Last year the city prohibited short-term rentals in WB-2 district secondary district which is generally along the U.S. Highway 93 corridor south of downtown.
Councilor Katie Williams said the city has done what it can for now to keep short-term rentals in check.
“We tried to attack the problem last year and it seems to be working,” Williams said. “I don’t think there’s anything else we can implement in terms of restricting short-term rentals.”
Whitefish in 2018 issued permits for 103 short-term rentals compared to 25 in 2017 and 15 in 2016. However, the increased permit activity is attributed to the city’s efforts to bring such vacation rentals into compliance with regulations. Last year the city began using STR Helper, a software company that tracks vacation rentals.
City Manager Adam Hammatt said weekly scans of short-term rental sites is completed by STR Helper and then referred to the city for review. He noted that assistance from the company has been extremely helpful for the city to identify short-term rentals that may not be operating legally.

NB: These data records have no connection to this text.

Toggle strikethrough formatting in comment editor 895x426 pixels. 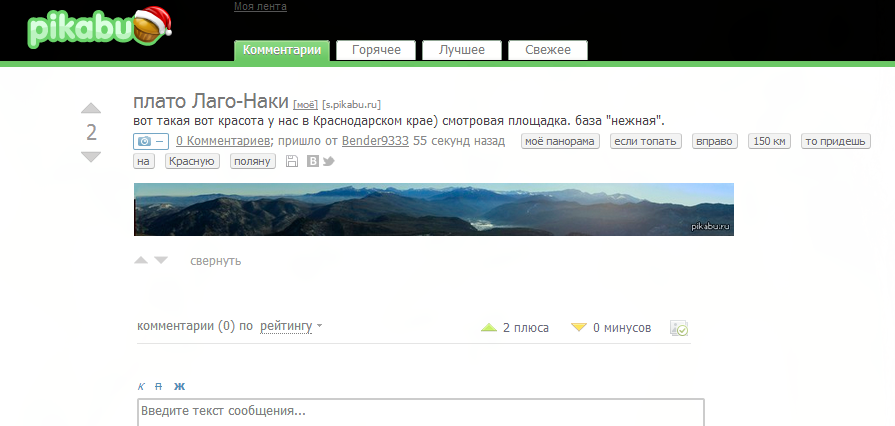[158, 386]
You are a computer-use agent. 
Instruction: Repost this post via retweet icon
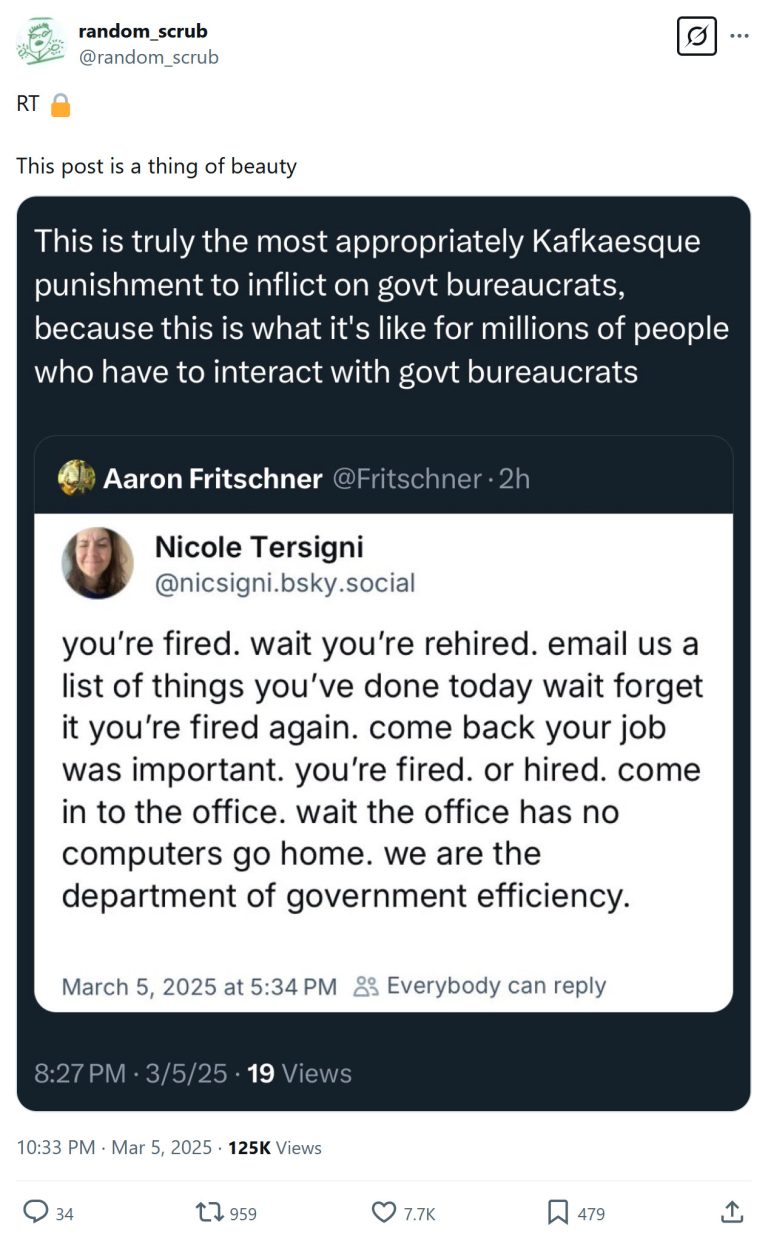tap(209, 1212)
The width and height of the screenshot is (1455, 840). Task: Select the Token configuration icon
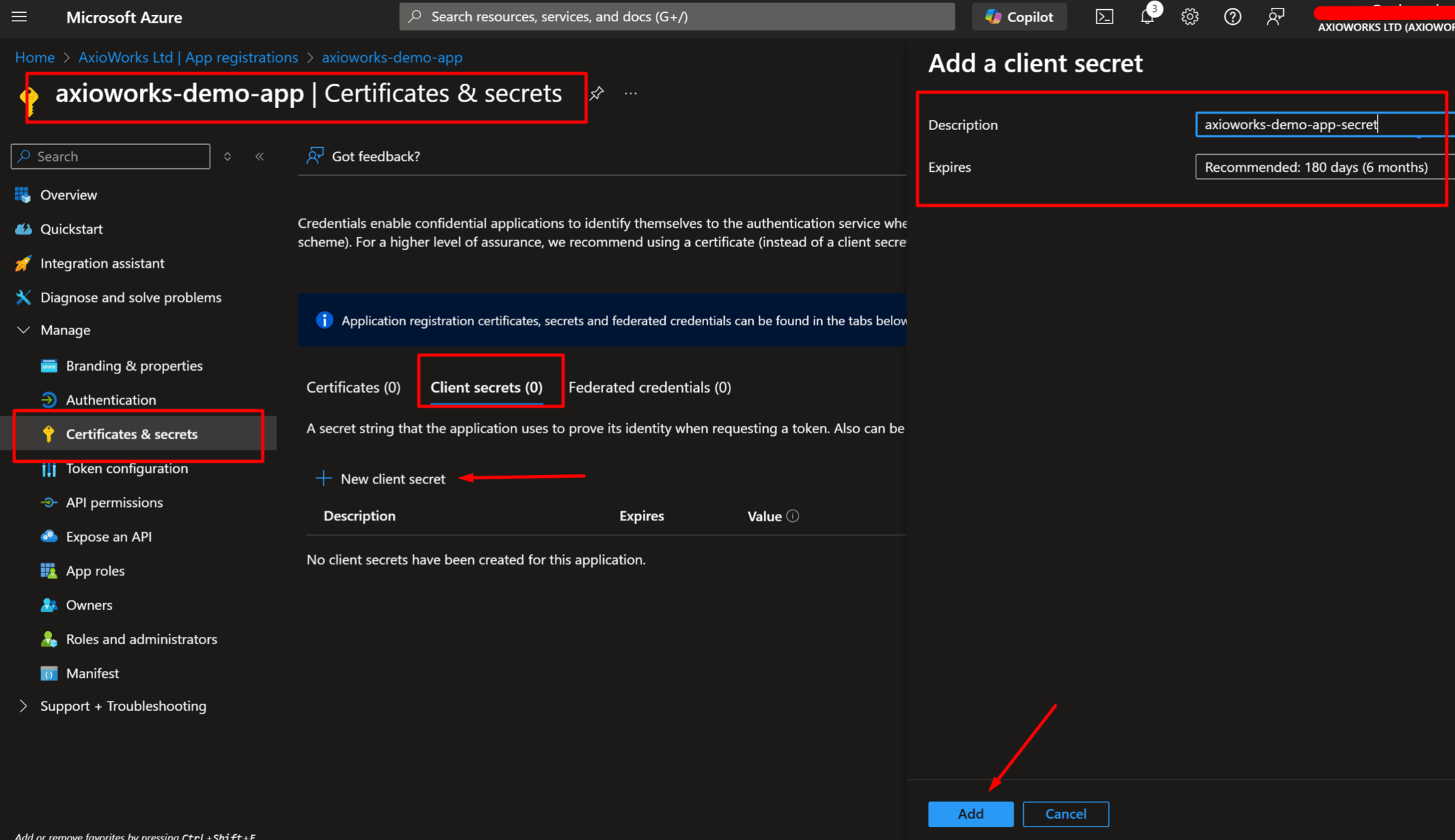(48, 469)
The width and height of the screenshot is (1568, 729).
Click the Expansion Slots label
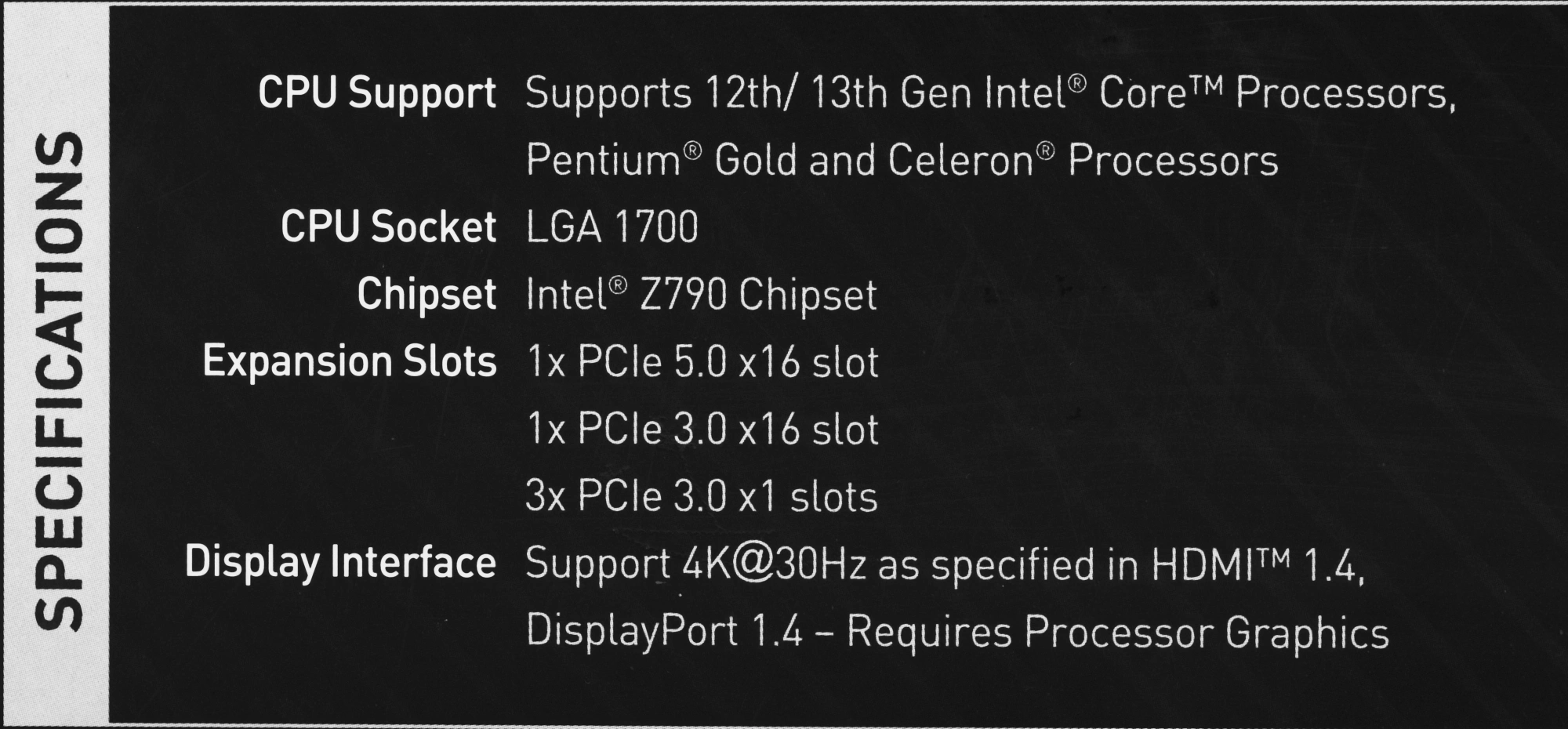(349, 362)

During comment, Rhonda Fitzgerald, who owns the Garden Wall Inn, said while regulations are working, short-term rentals still need to be recognized for what they are — a hotel room.
“All the actions taken last year have worked,” she said. “They are being licensed and are collecting taxes.”
However, she noted, continued concerns about a lack of parking for vacation rentals. City zoning code requires parking be based on the number of units not on the number of bedrooms.
“Every bedroom is a car just like a hotel room,” she said. “We need to make sure in the commercial and resort residential areas that there is adequate parking.”
Dan Cutforth, owner of the Stumptown Inn, said he has concerns about older homes in the downtown area being torn down and converted to short-term rentals. He also agreed that a lack of parking being provided along with vacation rentals is an issue.
In the Whitefish Strategic Housing Plan one of the strategies discussed for creating affordable workforce housing is to convert short-term rentals back into long-term housing.
An article in the Montana Business Quarterly earlier this year discussed a study conducted by the Institute for Tourism and Recreation Research at the University of Montana, noting that short-term rentals are “flooding” communities around the state. The article says that while short-term rentals can have financial benefit for owners, they have disrupted traditional rental and home sales markets.
“On the downside, short-term rentals create a number of issues for communities, including increased home prices, a reduction in workforce housing and affordable housing stock and changes in a neighborhood’s complexion,” the article said.